How many times have to posted to a forum such as SQLServerCentral, 4GuysFromRolla, or StackOverflow looking for an answer to a problem?  You’re posting your issue to a wide audience, hoping that someone will have an answer.  An online network is useful in serving that purpose.

Above all, be yourself.  If there’s one thing I’ve learned, it’s that I shouldn’t try to be someone I’m not.  I’ve written before about how difficult it is to keep up with current trends.  Maybe it’s time to reinvent yourself.  Figure out who you are and stick with it.  Don’t waste your time trying to build up your online persona into someone you’re not.

Even online, etiquette matters.  People are more likely to networking with people they like.  Maintaining good etiquette goes a long way in accomplishing that.

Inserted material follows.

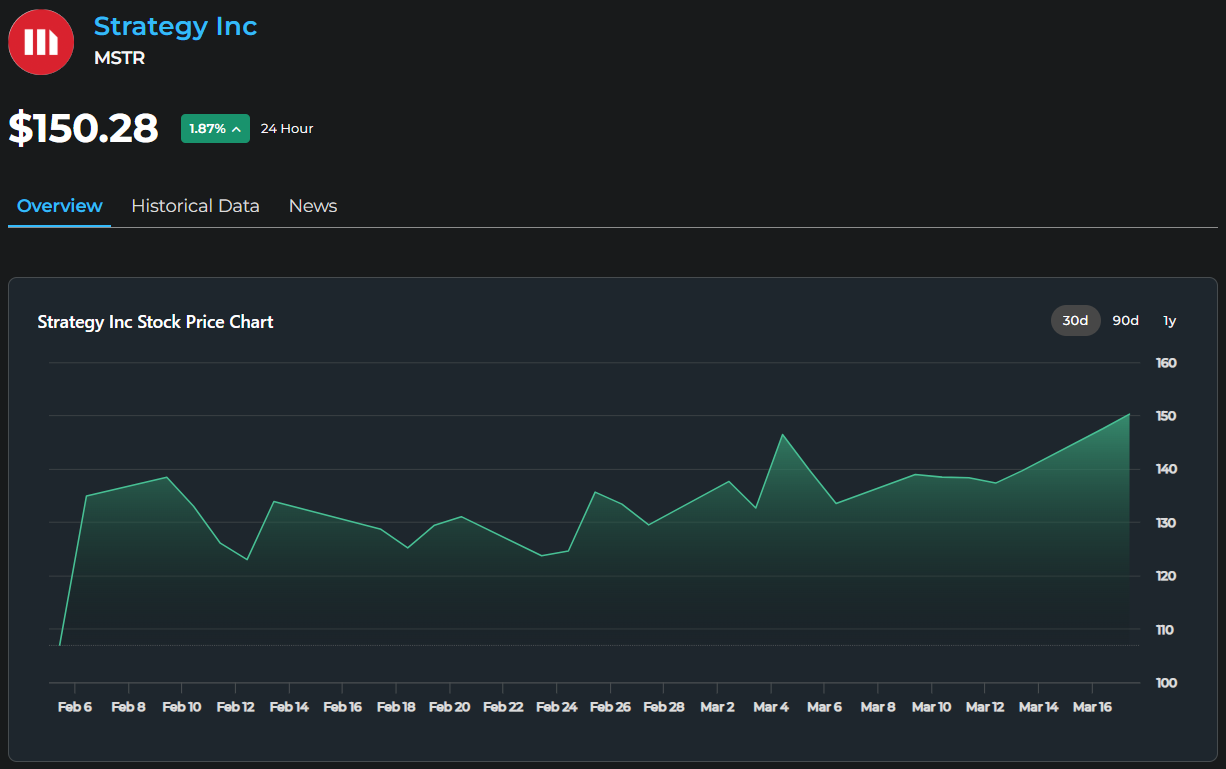Click the Strategy Inc company name link

[175, 26]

There are some things you shouldn’t post online.  Do you really want the entire world, much less, professional contacts, to know all about the multi-keg drunk fest you had with your buddies?  What about the sordid details of the night that you had with the girl or guy you picked up the other night?  Granted, these are extreme examples, but nevertheless, there are some things I wouldn’t even want to share with my best friends, much less, business contacts.  This should be common sense, but it’s amazing (and not in a good way) how many people don’t think about this.

As I stated before, it’s entirely possible that your next manager or business contact could be one of your Facebook friends.  While it’s probably safe to post pictures of your vacation, your kids, or your cats, there are some things that you just shouldn’t post online.

While we’re on the subject of inappropriate things online…

There are pitfalls.  As much as I extol the virtues of online networking, it is not perfect, either.  Data security can be an issue.  There are spammers looking to scam you or make a fast buck.  People establish fake accounts for questionable purposes.  In this day and age of “fake” news, misinformation can spread like wildfire.

Despite the pitfalls that can come with online networking, they should not discourage you from establishing an online presence.  Used wisely and intelligently, online networking can enhance your career.

If you want to be more effective with professional networking, especially in this electronic interconnected age, you need to be able to do it online.  Making use of social media can go a long way in extending your networking reach.